Published on November 3, 2024 at 7:01 p.m. / Modified on November 4, 2024 at 10:12.

  • Spain built its coastal cities in areas normally expected to absorb a significant influx of water, particularly from the surrounding mountains.

  • Specialists recommend intervening upstream of cities and at the heart of them

  • The figures speak for themselves: the countryside is much better equipped than urban areas to cope with torrential waters

Barely a week has passed since the biggest disaster of this half-century in Spain (its 217 deaths and dozens of missing) that we are already taking stock of the imperative changes to be introduced in terms of infrastructure and urban planning. And this, so that, during the next “DANA” – or cold drops, these isolated high-level depressions – the material and human consequences will be much less severe. The configuration of the most affected areas – essentially small towns in the suburbs of Valencia (Torrent, Picaña, Aldaia, Chiva, Paiporta, etc.) – clearly shows where the question lies: most of the deaths and destruction occurred place on the edge of ramblas. These typically Mediterranean river beds look like small dry ravines coming from the mountains, designed precisely to contain the fury of the floods in the event of a storm.

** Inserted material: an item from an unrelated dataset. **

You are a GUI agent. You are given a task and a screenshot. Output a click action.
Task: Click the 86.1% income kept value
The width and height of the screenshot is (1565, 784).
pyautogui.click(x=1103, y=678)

Generally speaking, with each inclemency of this kind, these ramblas save bridges, street furniture and homes. Unless, thanks to climate change, the virulence of the rains exceeds 200 to 300 liters per square meter. However, on Tuesday January 29, it fell in certain areas with up to 500 liters per square meter! Never seen before. In Madrid, the Ministry of Infrastructure has reported: this “cold drop” of biblical dimensions will force roads to be moved, industrial polygons to be rebuilt, bridges to be reinforced, and embankments to be built to protect the most exposed buildings. In Valencia and its surroundings, but also all along the Mediterranean coast, from Cap de Creus in Catalonia to Huelva in Andalusia, where the topographical, human and urban characteristics are similar.